Entrevista a jornalista francês revelou encenação
A farsa acabou em 1969 “quando o jornalista francês Roland Faure, do diário L’Aurore, viajou até Lisboa e solicitou uma entrevista com o ditador”, relata Ferrari no El Periódico.
“A Dona Maria, a governanta [de Salazar], permitiu [ao jornalista] o acesso à casa, mas advertiu-o para que não comentasse que Marcelo Caetano era o novo Chefe de Estado”, refere o jornalista.
“Na entrevista, Salazar chega a dizer, perante o assombro de Faure, que Caetano ‘era inteligente e tinha autoridade, mas que se enganava ao não querer trabalhar connosco no Governo. Porque, como você sabe, não faz parte do Governo‘”, conta ainda Ferrari.
“Salazar ainda acreditava que governava Portugal”, conclui o escritor, frisando que “os poucos exemplares do L’Aurore que chegaram ao aeroporto de Lisboa foram interceptados e queimados pela PIDE“.
“Salazar era mais inteligente do que Franco”
Ferrari considera que Salazar era “um homem do campo que controlava tudo através de um sistema baseado no partido único e na PIDE”, conforme refere ao El Periódico.
O jornalista nota ainda que “Salazar era uma sombra”, que “não participava em inaugurações”, “nem concedia entrevistas” ou “aparecia na televisão”.
“Ainda que governasse o maior império do mundo, muito maior do que o britânico, nunca viajou até Angola, Moçambique ou Timor-Leste”, repara.
“Em toda a sua vida, só fez uma viagem de avião, de Lisboa ao Porto, e voltou de carro”, diz ainda o escritor italiano, contando que, “uma vez, viajou de barco de Lisboa à Madeira e passou a ida e a volta toda a vomitar”.
Porém, Ferrari não duvida de que “Salazar era mais inteligente do que Franco” e diz que “teve uma grande influência” sobre o ditador espanhol, “até ao ponto de o convencer a não entrar na Segunda Guerra Mundial”.
Mas, “ao mesmo tempo, como temia que os espanhóis pudessem ocupar parte de Portugal, fez-se aliado dos britânicos, aos quais vendia armas, o mesmo que fazia com os nazis, aos quais fornecia volfrâmio“, relata ainda o jornalista.
Ferrari também repara que Salazar “cedeu uma das ilhas dos Açores aos norte-americanos para que a utilizassem como base militar”, o que foi “uma decisão muito inteligente” porque “não afectava a neutralidade da Península Ibérica e, ao mesmo tempo, “os nazis não pensavam atacar a base com barcos ou aviões porque não deixava de ser território português”.
“Em Portugal, nunca houve processo como o de Nuremberga”
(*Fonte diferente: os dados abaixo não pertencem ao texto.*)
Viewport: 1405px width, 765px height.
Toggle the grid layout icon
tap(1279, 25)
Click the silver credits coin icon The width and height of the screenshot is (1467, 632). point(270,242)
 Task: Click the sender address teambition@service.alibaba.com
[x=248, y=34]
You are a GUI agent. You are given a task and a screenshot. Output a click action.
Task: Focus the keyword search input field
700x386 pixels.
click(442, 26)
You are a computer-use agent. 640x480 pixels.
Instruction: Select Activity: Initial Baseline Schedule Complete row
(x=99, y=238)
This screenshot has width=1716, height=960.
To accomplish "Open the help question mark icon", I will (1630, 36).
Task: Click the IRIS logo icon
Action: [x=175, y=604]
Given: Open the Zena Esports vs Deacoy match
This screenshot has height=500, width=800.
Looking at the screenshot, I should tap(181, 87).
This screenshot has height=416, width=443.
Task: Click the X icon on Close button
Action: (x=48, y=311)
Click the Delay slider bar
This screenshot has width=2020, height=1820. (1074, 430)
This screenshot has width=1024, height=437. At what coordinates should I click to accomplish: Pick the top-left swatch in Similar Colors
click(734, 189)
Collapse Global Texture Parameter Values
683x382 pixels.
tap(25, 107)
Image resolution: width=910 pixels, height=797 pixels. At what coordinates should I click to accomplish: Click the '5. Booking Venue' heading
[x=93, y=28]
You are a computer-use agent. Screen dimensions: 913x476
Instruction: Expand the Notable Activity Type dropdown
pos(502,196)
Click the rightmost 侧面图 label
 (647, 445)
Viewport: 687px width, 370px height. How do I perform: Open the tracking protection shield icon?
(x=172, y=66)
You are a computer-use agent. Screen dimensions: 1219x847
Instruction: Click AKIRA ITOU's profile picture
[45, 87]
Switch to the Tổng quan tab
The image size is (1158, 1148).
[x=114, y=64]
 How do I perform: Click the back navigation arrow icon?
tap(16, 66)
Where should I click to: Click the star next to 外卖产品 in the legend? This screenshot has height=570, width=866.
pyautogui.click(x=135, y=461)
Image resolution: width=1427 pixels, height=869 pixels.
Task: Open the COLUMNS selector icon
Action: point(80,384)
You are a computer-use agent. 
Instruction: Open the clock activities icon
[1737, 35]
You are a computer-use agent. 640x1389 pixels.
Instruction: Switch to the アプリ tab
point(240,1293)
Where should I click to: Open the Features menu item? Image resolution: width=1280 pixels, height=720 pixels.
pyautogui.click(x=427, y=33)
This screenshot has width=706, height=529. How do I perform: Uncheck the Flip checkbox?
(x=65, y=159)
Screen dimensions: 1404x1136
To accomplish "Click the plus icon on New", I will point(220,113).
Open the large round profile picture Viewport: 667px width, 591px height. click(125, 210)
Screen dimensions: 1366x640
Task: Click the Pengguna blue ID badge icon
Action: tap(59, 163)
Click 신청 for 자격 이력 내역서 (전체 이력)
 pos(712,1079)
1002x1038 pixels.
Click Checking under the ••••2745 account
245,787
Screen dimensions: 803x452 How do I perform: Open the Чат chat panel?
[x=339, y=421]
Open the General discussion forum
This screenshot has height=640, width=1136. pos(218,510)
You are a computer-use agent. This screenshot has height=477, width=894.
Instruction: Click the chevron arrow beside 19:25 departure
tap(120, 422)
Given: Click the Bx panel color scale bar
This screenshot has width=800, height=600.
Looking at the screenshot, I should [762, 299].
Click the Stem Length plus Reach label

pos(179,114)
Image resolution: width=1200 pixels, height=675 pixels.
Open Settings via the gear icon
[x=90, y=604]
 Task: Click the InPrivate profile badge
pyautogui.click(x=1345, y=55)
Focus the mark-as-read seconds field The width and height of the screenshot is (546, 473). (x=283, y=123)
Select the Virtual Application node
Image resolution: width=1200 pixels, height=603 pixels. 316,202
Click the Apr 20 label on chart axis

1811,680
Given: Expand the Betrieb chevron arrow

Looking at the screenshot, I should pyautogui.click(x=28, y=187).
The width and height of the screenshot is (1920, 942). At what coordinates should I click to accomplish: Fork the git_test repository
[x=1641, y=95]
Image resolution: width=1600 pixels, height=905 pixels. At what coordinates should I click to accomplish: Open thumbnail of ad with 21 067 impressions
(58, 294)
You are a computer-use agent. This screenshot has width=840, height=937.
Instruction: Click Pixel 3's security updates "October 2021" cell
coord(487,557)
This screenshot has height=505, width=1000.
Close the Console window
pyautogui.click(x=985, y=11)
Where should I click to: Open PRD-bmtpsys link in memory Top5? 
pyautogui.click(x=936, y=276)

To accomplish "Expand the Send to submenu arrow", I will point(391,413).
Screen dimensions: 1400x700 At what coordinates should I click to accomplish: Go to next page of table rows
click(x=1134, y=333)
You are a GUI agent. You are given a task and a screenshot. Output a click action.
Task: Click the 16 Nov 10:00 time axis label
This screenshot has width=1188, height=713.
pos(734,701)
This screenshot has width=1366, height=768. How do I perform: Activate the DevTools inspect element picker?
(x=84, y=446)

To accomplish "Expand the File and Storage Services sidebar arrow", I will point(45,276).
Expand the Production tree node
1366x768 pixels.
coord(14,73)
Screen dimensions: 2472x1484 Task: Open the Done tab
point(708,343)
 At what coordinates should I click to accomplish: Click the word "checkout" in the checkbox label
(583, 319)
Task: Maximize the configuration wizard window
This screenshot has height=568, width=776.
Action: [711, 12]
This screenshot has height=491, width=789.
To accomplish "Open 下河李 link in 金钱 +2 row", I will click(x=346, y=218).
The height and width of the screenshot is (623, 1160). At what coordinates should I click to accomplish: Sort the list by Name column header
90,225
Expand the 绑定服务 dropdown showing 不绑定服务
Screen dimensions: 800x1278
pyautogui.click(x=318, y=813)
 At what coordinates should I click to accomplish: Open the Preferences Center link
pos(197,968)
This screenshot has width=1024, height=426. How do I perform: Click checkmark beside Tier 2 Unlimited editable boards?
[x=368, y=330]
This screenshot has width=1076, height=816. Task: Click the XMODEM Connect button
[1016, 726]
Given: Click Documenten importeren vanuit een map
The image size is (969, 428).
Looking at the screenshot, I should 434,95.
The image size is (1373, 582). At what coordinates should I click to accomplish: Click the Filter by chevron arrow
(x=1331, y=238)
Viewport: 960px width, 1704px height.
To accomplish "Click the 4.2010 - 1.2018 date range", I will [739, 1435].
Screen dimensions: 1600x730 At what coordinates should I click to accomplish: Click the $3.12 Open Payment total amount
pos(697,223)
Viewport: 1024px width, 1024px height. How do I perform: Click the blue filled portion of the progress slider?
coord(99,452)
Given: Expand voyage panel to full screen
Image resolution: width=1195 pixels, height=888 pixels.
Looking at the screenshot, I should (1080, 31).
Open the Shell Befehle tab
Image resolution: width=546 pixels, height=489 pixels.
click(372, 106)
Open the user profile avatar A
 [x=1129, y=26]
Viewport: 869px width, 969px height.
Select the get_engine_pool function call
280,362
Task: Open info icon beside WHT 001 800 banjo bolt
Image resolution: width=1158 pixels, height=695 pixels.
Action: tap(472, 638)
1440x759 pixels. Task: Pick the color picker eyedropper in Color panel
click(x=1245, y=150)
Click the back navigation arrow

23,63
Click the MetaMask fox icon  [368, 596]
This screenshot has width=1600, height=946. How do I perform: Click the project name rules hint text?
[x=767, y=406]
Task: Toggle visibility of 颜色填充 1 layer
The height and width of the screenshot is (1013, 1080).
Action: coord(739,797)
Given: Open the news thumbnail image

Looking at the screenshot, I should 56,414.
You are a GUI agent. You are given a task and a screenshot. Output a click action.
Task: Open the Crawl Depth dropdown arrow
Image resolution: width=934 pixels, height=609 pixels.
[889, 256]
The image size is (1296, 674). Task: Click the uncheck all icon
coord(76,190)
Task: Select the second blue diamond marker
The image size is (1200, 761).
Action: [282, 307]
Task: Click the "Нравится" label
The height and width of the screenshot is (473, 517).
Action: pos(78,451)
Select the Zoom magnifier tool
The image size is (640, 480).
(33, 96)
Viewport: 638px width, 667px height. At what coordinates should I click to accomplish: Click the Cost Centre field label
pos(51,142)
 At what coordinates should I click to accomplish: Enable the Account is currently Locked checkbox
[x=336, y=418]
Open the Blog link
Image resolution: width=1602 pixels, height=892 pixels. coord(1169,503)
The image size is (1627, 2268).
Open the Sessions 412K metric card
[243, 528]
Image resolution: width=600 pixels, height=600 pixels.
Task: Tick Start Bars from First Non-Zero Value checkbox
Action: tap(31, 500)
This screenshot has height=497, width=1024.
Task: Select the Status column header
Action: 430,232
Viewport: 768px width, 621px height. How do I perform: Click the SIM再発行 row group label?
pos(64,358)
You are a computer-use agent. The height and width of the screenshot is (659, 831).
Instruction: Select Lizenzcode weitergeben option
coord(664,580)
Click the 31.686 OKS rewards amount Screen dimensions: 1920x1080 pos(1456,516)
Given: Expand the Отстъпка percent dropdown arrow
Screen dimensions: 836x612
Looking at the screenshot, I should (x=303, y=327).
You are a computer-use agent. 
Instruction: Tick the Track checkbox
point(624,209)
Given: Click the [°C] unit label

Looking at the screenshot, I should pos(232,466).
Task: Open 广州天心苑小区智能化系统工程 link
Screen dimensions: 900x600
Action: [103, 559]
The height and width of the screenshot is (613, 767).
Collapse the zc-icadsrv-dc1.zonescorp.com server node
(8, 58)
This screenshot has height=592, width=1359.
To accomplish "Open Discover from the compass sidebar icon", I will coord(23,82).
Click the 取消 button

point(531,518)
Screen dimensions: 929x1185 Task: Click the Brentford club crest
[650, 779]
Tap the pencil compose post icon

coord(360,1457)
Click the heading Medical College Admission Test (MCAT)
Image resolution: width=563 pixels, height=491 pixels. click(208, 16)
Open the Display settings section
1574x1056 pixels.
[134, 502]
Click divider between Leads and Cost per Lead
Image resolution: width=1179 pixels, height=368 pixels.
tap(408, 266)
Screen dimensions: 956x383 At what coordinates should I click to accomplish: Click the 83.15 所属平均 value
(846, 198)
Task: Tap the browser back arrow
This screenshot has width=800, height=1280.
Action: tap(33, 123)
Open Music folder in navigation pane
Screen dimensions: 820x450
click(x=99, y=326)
“Nos seus quarenta anos [de ditadura], foram torturados e assassinados mais de 22 mil opositores“, sustenta Ferrari, apontando que, contudo, “nos arquivos oficiais não existe nem um só documento que vincule a PIDE com Salazar”.
O jornalista nota ainda que, apesar dos crimes cometidos pela PIDE e pelo regime de Salazar, “em Portugal, nunca houve um processo como o de Nuremberga“, de julgamento de crimes políticos.
“Tão pouco se estudou a questão do terror da PIDE“, diz também.
“O passado esqueceu-se, mas Salazar é considerado pelos portugueses como o mal menor numa época de grandes ditadores noutros países”, analisa Ferrari no El Periódico, considerando que “isso explica porque é que, ao contrário de Hitler e de Mussolini, mas tal como Franco, Salazar morreu na sua cama“.